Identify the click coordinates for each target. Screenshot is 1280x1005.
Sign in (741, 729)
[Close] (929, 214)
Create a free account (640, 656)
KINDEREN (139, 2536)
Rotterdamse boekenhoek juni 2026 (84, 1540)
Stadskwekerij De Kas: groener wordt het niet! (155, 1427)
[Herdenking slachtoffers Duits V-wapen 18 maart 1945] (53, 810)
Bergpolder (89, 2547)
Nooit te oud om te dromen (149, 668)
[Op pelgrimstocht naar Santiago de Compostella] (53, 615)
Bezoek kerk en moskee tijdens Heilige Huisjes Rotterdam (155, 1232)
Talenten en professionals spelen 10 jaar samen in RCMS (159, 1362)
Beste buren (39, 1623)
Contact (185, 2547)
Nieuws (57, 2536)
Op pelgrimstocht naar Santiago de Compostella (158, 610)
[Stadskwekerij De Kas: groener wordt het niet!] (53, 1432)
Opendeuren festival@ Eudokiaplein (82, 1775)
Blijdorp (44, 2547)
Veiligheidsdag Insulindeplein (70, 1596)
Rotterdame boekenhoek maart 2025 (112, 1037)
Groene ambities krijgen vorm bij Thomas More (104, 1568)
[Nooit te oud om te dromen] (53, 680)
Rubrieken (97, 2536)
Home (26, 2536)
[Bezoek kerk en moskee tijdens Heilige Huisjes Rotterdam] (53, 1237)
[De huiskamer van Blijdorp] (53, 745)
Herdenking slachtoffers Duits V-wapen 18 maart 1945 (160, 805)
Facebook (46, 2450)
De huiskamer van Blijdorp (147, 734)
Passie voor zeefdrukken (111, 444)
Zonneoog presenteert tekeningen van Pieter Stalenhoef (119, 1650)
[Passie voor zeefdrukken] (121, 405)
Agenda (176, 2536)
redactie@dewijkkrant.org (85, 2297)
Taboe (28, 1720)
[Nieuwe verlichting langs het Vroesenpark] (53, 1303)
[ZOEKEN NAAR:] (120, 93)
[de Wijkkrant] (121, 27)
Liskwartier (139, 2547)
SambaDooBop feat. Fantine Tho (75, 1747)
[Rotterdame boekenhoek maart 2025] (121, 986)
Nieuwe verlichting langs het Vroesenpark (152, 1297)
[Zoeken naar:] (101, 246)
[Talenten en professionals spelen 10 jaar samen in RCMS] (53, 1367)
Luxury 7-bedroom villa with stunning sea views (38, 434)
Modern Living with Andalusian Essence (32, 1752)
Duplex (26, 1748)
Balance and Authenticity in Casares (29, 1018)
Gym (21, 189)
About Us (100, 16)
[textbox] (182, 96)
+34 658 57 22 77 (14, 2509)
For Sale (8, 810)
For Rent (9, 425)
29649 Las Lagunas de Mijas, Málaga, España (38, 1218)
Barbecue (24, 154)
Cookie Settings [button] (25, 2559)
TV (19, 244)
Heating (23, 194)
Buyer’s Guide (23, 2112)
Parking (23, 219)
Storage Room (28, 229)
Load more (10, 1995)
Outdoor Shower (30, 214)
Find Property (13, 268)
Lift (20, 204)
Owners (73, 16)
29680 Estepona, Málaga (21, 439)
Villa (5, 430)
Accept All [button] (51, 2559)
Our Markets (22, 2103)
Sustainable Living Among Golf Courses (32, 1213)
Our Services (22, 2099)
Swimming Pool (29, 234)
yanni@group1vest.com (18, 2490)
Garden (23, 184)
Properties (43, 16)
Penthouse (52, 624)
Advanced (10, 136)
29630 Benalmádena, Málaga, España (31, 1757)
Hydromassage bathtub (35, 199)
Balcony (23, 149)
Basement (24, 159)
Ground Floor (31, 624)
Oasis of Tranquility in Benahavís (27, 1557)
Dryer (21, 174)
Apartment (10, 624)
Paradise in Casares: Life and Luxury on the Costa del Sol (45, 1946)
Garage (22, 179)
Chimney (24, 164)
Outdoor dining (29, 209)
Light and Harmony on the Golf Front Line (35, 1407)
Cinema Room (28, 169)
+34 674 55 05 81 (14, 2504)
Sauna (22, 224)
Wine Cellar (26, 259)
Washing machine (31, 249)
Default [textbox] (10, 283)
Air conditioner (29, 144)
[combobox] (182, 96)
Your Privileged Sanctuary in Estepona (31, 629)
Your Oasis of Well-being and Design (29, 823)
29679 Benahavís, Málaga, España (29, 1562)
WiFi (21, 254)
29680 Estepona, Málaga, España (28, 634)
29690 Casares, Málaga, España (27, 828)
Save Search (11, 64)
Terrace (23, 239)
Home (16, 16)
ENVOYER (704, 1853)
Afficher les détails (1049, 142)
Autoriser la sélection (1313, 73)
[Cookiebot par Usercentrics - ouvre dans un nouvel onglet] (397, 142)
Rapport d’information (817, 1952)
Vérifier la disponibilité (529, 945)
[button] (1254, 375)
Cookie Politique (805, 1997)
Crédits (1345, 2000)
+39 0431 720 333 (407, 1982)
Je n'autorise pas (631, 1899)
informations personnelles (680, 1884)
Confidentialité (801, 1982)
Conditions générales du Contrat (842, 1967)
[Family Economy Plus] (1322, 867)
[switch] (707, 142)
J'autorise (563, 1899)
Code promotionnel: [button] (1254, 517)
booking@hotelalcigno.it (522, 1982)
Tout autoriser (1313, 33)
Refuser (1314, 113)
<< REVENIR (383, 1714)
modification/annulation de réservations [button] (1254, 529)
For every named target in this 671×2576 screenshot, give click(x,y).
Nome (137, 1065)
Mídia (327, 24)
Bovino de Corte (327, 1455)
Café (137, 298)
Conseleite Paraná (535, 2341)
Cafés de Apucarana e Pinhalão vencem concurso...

^^^^

**DESCRIPTION OF THE TASK**: The line containing "Apartment (10, 624)" opens the range, and the last line of the entries closes it; copy that range exactly.

**ANSWER BOX**:
Apartment (10, 624)
Paradise in Casares: Life and Luxury on the Costa del Sol (45, 1946)
Garage (22, 179)
Chimney (24, 164)
Outdoor dining (29, 209)
Light and Harmony on the Golf Front Line (35, 1407)
Cinema Room (28, 169)
+34 674 55 05 81 (14, 2504)
Sauna (22, 224)
Wine Cellar (26, 259)
Washing machine (31, 249)
Default [textbox] (10, 283)
Air conditioner (29, 144)
[combobox] (182, 96)
Your Privileged Sanctuary in Estepona (31, 629)
Your Oasis of Well-being and Design (29, 823)
29679 Benahavís, Málaga, España (29, 1562)
WiFi (21, 254)
29680 Estepona, Málaga, España (28, 634)
29690 Casares, Málaga, España (27, 828)
Save Search (11, 64)
Terrace (23, 239)
Home (16, 16)
ENVOYER (704, 1853)
Afficher les détails (1049, 142)
Autoriser la sélection (1313, 73)
[Cookiebot par Usercentrics - ouvre dans un nouvel onglet] (397, 142)
Rapport d’information (817, 1952)
Vérifier la disponibilité (529, 945)
[button] (1254, 375)
Cookie Politique (805, 1997)
Crédits (1345, 2000)
+39 0431 720 333 (407, 1982)
Je n'autorise pas (631, 1899)
informations personnelles (680, 1884)
Confidentialité (801, 1982)
Conditions générales du Contrat (842, 1967)
[Family Economy Plus] (1322, 867)
[switch] (707, 142)
J'autorise (563, 1899)
Code promotionnel: [button] (1254, 517)
booking@hotelalcigno.it (522, 1982)
Tout autoriser (1313, 33)
Refuser (1314, 113)
<< REVENIR (383, 1714)
modification/annulation de réservations [button] (1254, 529)
For every named target in this 671×2576 screenshot, give click(x,y).
Nome (137, 1065)
Mídia (327, 24)
Bovino de Corte (327, 1455)
Café (137, 298)
Conseleite Paraná (535, 2341)
Cafés de Apucarana e Pinhalão vencem concurso...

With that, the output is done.